Clennam se preguntó (y, de nuevo, se avergonzó de sí mismo) si tal afirmación de desencanto no sería la dote del novio después de haber intentado abrirse paso en la vida, y si podía considerarse esperanzadora o prometedora.

—No será un desencanto muy amargo, me parece —dijo en voz alta.

—No, no lo es —contestó Gowan, echándose a reír—. Mi familia no se lo merece, aunque son encantadores y siento por ellos gran afecto. Además, es agradable demostrarles que puedo prescindir de ellos y pueden irse todos al diablo. Y, por otra parte, son muchos los hombres desencantados en la vida de un modo u otro, e influidos por su desencanto. ¡Pero este mundo es maravilloso y me gusta!

—El futuro que se le ofrece es hermoso —dijo Arthur.

—Hermoso como este río en verano —exclamó Gowan con entusiasmo—. Y por Júpiter que lo admiro con entusiasmo y me gustaría disputar en él una carrera. Es el mejor de los viejos mundos y mi profesión es la mejor de todas, ¿no es cierto?

—Está llena de interés y ambición, me parece a mí —dijo Clennam.

—E imposturas —añadió Gowan con una carcajada—. No olvidemos las imposturas. Espero no fallar, pero tal vez se ponga de manifiesto mi condición de hombre desencantado. Quizá no sea capaz de hacerle frente con la gravedad necesaria.

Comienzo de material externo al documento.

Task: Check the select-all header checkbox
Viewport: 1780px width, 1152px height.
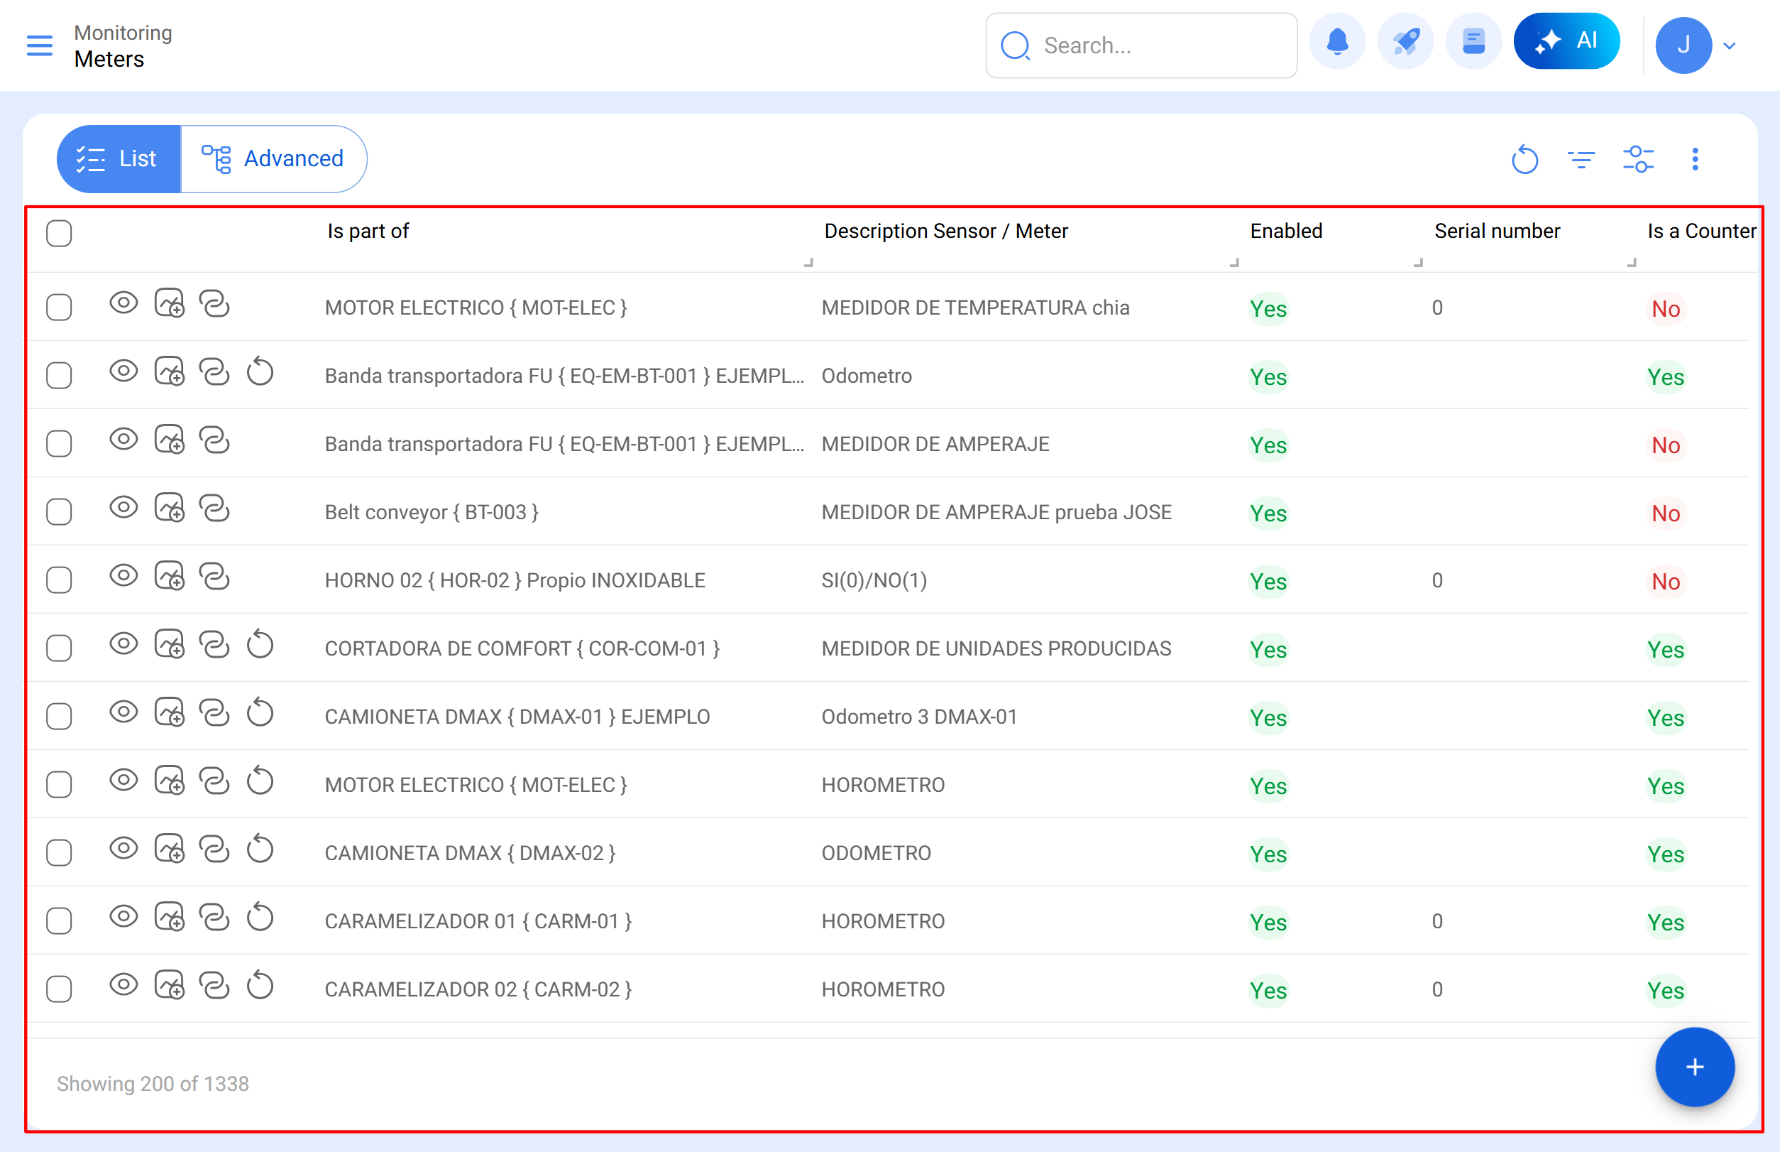Action: click(59, 233)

Entre nosotros, le diré que tal vez sea ya un hombre demasiado desencantado para poder hacerlo.

—¿Para hacer qué cosa? —preguntó Clennam.

—Para aguantar el tipo. Para aprovechar la oportunidad cuando surja, como la aprovecha el vecino cuando le surge a él, y seguir fomentando el espejismo. Mantener la impostura del trabajo, el estudio, la paciencia, la devoción al arte, la dedicación de muchos días solitarios, el abandono de los placeres, la vida entregada al arte y todo eso… es decir, seguir fomentando el espejismo según las normas.

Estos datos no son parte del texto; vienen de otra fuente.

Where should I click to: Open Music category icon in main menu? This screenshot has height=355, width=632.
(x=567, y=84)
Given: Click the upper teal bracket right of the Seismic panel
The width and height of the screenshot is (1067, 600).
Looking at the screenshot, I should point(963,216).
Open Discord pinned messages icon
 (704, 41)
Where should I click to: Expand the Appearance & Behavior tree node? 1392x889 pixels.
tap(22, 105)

—Pero es bueno que un hombre respete su vocación, sea la que sea; que sienta la necesidad de mantenerla en un lugar honroso y exigir de los demás el respeto que merece, ¿no es cierto? —razonó Arthur—. Y su vocación, Gowan, bien puede pedirle esa entrega. Confieso que había pensado que todo arte la exigía.

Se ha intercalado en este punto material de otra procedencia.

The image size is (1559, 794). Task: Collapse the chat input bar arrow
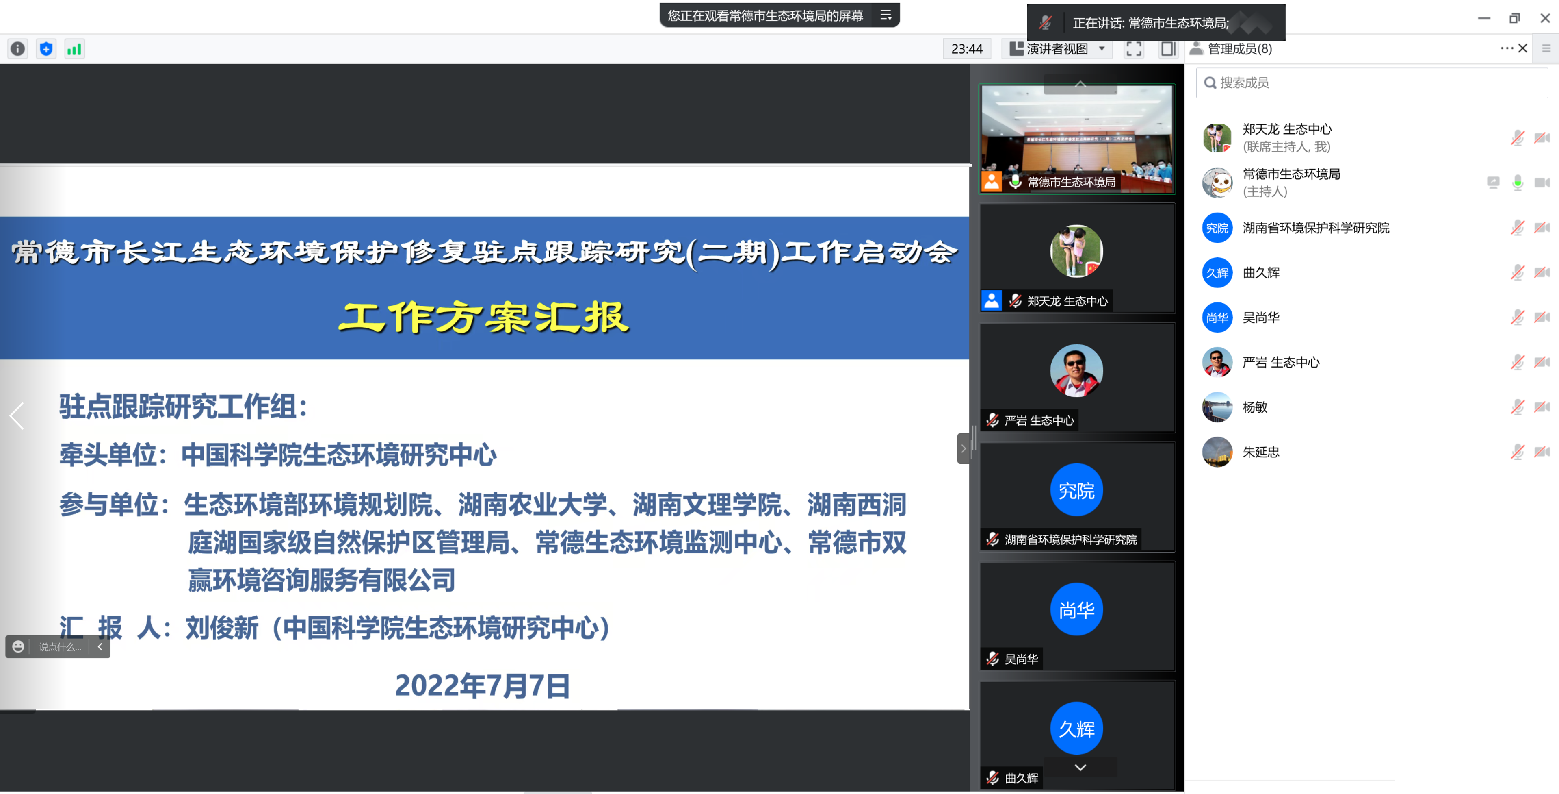(100, 647)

—¡Qué buena persona es usted, Clennam! —exclamó el otro, deteniéndose para mirarlo como preso de una admiración irreprimible—. Qué bien se ve que nunca ha sido un hombre desencantado.

Si Gowan hubiera hablado en serio, la frase habría sido tan cruel que Clennam tomó la firme decisión de creer que no lo decía en serio. Gowan, sin detenerse, le puso la mano en el hombro y, riendo alegremente, prosiguió:

—Clennam, no quiero disipar sus generosos puntos de vista y daría el dinero que fuera (si lo tuviera) por vivir en una nube rosa como la suya. Pero todo lo que pinto es para venderlo. Todo lo que hacen mis colegas es con esa intención. Si no quisiéramos vender nuestra obra por la mayor cantidad posible, no la pintaríamos. La obra hay que hacerla, pero eso es fácil. Y todo lo demás es palabrería. Ésta es una de las ventajas (o desventajas) de conocer a un hombre desencantado: oye usted la verdad.

Todo lo que acababa de oír, mereciera ser considerado verdad o no, caló hondo en el espíritu de Clennam. Arraigó de tal modo que empezó a temer que Henry Gowan se convirtiera definitivamente en un problema para él, y que, en realidad, nada hubiera ganado al despedir a Nadie con todas sus incoherencias, inquietudes y contradicciones. Se encontró con que íntimamente seguía debatiéndose entre la promesa de presentar a Gowan sólo en su mejor faceta ante el señor Meagles y la contemplación obligada de facetas que nada tenían de buenas. El carácter recto de Clennam tampoco podía secundar recelos que él mismo distorsionaba en perjuicio de Gowan mientras se recordaba que nunca había sido su intención hacer tales descubrimientos y que los habría evitado con gusto y alivio. Porque él no podía olvidar el pasado y sabía que, en otro tiempo, Gowan le desagradaba por el mero hecho de haberse interpuesto en su camino.